What to do:
Each line from the one holding "Click info icon beside network range field" through the final line of the data below is to be given again exactly, and no other line is to appear.
══ Extracted information ══
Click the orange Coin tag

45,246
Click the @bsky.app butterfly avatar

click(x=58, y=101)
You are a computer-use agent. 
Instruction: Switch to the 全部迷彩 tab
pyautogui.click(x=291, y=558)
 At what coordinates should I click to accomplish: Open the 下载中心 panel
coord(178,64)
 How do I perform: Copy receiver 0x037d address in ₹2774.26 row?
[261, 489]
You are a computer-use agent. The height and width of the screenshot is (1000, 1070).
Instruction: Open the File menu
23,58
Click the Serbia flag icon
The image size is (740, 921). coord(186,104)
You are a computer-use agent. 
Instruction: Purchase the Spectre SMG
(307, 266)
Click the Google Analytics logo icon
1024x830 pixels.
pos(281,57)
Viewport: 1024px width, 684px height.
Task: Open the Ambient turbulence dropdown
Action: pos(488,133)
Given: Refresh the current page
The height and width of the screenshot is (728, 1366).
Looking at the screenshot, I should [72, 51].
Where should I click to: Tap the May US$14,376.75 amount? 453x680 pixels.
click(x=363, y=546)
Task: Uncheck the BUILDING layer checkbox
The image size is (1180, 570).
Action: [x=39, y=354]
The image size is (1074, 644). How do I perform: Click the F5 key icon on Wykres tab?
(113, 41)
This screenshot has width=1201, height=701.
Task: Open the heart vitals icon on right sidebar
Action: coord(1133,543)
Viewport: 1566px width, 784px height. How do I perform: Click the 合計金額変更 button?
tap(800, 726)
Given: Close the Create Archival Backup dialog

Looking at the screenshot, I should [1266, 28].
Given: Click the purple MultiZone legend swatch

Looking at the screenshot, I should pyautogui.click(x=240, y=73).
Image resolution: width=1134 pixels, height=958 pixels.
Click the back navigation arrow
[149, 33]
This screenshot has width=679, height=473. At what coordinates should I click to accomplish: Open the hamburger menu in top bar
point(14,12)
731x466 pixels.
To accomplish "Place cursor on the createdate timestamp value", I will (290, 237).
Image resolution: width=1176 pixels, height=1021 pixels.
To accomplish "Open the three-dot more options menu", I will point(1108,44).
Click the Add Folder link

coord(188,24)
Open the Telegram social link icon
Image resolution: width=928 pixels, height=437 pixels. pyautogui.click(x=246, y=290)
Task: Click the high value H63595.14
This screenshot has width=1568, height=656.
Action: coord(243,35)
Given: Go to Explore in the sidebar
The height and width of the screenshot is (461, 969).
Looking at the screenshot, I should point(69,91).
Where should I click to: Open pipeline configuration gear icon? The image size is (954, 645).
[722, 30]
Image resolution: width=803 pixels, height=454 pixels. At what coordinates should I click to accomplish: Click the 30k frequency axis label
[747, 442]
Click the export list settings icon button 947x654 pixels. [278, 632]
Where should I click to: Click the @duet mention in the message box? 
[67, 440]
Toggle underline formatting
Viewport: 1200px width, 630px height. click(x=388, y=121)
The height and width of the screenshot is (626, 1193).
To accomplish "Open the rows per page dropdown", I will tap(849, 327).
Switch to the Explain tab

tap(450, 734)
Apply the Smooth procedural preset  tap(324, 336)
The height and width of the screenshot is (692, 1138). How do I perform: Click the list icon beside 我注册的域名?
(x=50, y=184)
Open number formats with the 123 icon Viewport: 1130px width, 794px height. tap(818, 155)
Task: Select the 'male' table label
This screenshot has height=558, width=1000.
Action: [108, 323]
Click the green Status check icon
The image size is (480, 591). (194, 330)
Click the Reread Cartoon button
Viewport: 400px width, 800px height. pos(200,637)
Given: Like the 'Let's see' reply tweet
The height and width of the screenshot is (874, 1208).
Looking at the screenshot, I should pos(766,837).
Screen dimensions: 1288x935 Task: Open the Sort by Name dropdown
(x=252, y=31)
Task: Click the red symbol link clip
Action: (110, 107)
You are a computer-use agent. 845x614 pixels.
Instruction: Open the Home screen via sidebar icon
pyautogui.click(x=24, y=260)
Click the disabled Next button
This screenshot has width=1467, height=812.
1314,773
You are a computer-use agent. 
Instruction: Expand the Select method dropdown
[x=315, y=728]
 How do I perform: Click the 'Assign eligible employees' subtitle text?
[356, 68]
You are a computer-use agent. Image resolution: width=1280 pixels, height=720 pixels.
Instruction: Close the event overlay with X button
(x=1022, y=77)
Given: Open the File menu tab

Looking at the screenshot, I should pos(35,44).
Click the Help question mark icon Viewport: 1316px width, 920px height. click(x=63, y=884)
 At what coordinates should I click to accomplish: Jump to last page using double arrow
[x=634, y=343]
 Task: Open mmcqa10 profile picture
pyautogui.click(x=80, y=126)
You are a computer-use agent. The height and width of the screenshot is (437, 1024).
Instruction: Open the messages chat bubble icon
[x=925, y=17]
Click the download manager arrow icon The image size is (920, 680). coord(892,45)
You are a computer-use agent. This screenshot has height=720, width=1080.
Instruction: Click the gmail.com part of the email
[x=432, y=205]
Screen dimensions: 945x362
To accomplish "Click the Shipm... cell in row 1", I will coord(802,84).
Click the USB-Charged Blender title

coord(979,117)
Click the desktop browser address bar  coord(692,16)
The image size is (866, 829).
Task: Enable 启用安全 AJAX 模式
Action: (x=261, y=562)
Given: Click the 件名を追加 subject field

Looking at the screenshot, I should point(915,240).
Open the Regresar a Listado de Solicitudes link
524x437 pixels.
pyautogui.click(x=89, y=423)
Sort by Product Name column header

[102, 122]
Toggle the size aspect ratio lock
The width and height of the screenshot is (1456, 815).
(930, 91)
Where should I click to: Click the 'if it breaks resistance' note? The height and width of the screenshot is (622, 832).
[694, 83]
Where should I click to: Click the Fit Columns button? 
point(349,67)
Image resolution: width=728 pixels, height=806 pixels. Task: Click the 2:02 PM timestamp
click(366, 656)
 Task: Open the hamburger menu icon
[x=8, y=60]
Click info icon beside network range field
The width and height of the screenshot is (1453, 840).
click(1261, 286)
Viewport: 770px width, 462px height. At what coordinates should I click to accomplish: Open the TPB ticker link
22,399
═══
Exercise output:
Click info icon beside network range field
The width and height of the screenshot is (1453, 840).
click(1261, 286)
Viewport: 770px width, 462px height. At what coordinates should I click to accomplish: Open the TPB ticker link
22,399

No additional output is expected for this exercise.